Write out again only the lines that run from the start of the entries to the line containing "Bulk Purchase (1296, 69)", both included.
BEGIN GIVEN RECORDS
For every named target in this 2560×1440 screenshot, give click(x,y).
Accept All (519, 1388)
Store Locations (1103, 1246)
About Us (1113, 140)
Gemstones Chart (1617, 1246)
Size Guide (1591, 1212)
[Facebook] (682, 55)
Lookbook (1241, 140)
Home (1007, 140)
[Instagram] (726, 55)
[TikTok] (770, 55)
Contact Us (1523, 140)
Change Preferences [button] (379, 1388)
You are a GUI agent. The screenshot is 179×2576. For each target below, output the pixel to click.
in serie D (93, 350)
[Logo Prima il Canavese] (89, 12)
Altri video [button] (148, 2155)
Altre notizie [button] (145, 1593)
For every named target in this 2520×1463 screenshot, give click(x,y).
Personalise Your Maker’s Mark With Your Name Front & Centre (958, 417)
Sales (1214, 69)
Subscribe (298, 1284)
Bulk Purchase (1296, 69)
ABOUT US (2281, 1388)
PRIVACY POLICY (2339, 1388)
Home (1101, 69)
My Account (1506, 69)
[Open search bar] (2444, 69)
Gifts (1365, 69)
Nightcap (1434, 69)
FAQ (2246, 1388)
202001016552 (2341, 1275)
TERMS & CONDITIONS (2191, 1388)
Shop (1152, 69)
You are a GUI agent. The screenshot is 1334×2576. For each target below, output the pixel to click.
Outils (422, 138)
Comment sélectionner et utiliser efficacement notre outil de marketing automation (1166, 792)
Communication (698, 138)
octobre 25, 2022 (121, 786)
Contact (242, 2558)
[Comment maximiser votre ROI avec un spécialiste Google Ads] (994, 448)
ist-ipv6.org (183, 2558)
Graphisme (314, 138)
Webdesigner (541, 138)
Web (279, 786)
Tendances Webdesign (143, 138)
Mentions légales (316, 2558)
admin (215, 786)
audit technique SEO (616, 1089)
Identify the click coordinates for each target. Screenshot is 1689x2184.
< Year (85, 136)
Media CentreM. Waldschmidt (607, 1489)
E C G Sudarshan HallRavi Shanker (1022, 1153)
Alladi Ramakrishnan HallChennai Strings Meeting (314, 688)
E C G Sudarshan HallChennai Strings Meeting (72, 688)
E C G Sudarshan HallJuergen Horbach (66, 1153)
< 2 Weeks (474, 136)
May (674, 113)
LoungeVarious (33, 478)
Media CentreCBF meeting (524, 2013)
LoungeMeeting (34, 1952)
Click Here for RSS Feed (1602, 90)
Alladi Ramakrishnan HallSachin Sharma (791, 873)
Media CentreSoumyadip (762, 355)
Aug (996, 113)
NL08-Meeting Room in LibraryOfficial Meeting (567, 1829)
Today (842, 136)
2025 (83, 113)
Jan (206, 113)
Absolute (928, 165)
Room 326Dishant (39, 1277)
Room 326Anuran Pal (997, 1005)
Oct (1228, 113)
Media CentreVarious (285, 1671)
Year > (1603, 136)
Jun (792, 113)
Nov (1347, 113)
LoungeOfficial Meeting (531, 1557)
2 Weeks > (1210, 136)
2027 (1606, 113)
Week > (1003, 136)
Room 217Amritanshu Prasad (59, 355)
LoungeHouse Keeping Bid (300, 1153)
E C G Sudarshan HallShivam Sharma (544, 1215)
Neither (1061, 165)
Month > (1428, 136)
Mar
END GIVEN RECORDS
ANSWER TO THIS PROBLEM –
For every named target in this 2560×1440 screenshot, give click(x,y).
Accept All (519, 1388)
Store Locations (1103, 1246)
About Us (1113, 140)
Gemstones Chart (1617, 1246)
Size Guide (1591, 1212)
[Facebook] (682, 55)
Lookbook (1241, 140)
Home (1007, 140)
[Instagram] (726, 55)
[TikTok] (770, 55)
Contact Us (1523, 140)
Change Preferences [button] (379, 1388)
You are a GUI agent. The screenshot is 179×2576. For each target below, output the pixel to click.
in serie D (93, 350)
[Logo Prima il Canavese] (89, 12)
Altri video [button] (148, 2155)
Altre notizie [button] (145, 1593)
For every named target in this 2520×1463 screenshot, give click(x,y).
Personalise Your Maker’s Mark With Your Name Front & Centre (958, 417)
Sales (1214, 69)
Subscribe (298, 1284)
Bulk Purchase (1296, 69)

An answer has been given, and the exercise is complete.